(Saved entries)
☆ ☆ ☆ ☆ ☆

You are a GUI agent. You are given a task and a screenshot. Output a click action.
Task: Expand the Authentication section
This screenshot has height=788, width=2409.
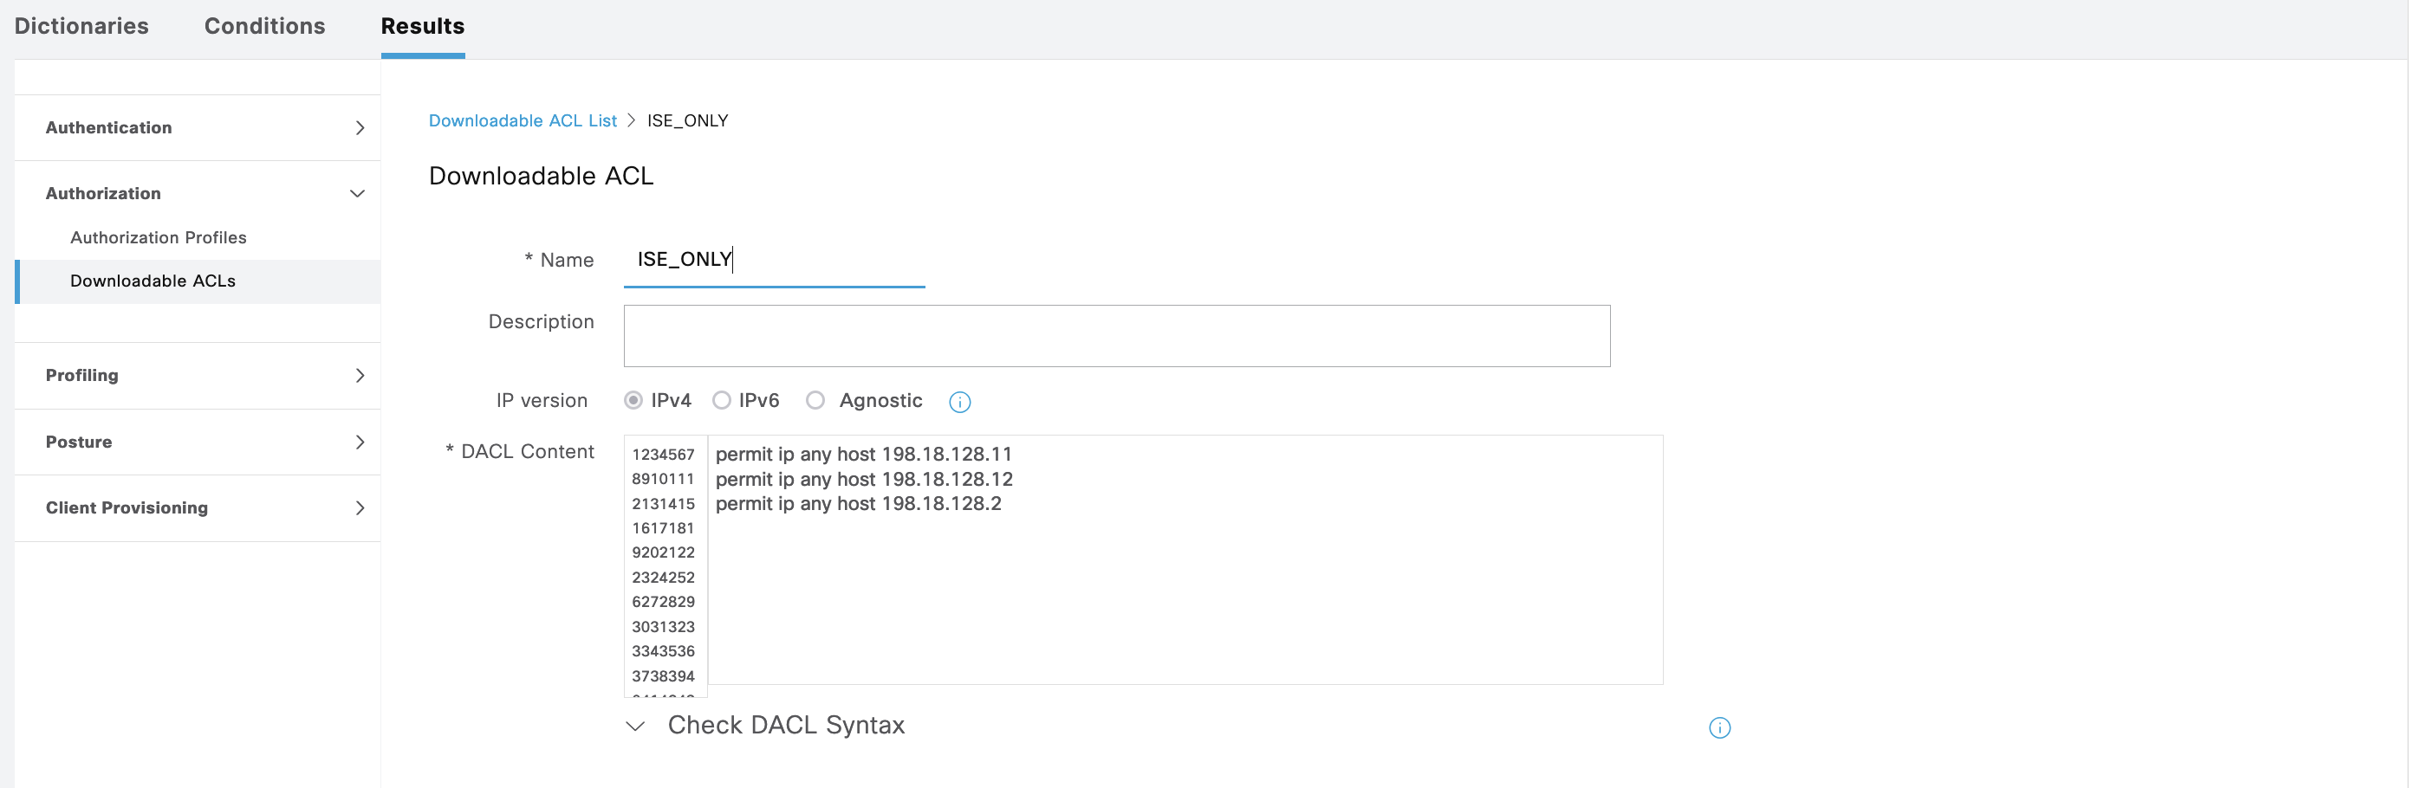[x=359, y=128]
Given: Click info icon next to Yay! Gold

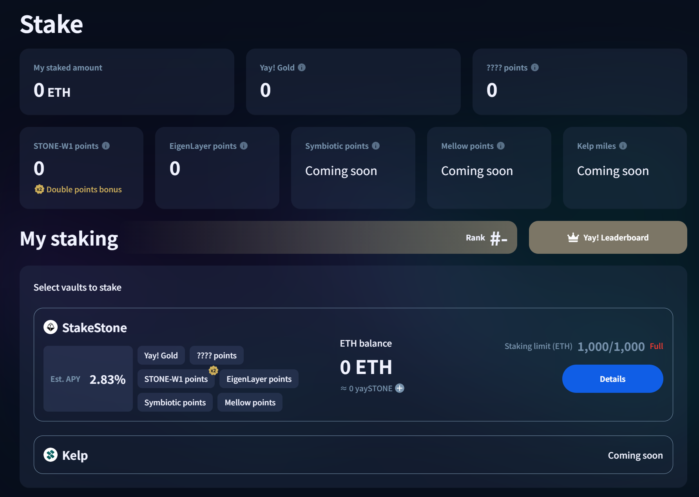Looking at the screenshot, I should coord(301,67).
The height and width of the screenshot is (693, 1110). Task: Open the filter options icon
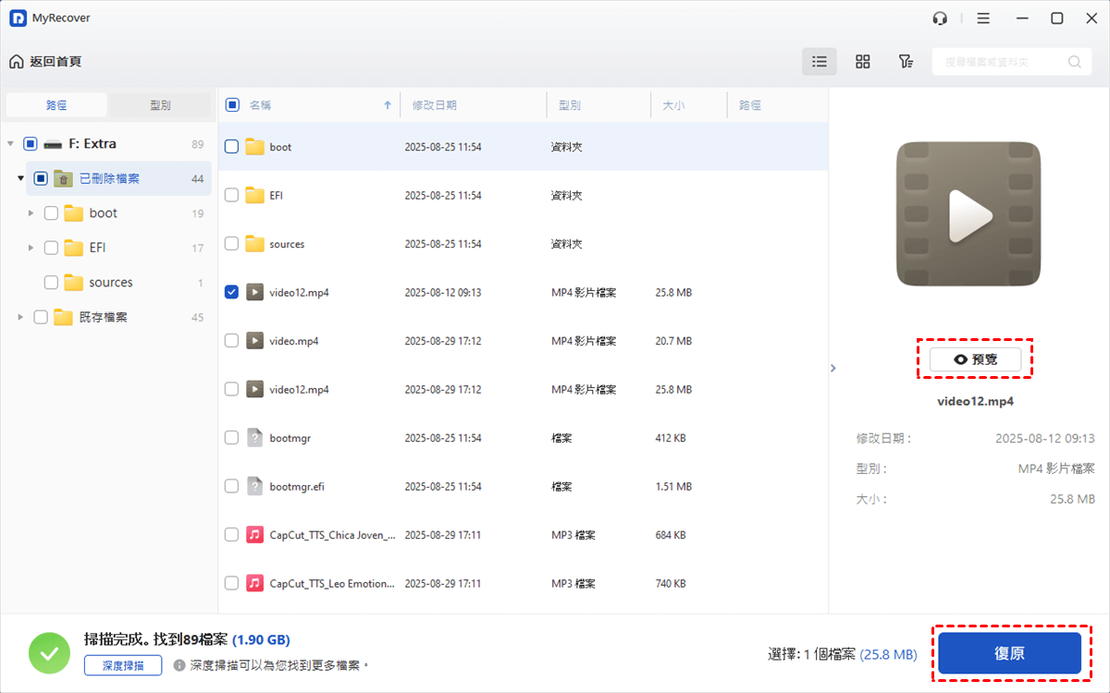[907, 62]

☆ ☆ ☆ ☆ ☆

Excluding the pictures, reproduce every entry exactly as given.

— Task response —
You are a GUI agent. You are given a task and a screenshot. Output a click action.
Task: Expand the Authentication section
This screenshot has height=788, width=2409.
[x=359, y=128]
Given: Click info icon next to Yay! Gold

Looking at the screenshot, I should coord(301,67).
The height and width of the screenshot is (693, 1110). Task: Open the filter options icon
[907, 62]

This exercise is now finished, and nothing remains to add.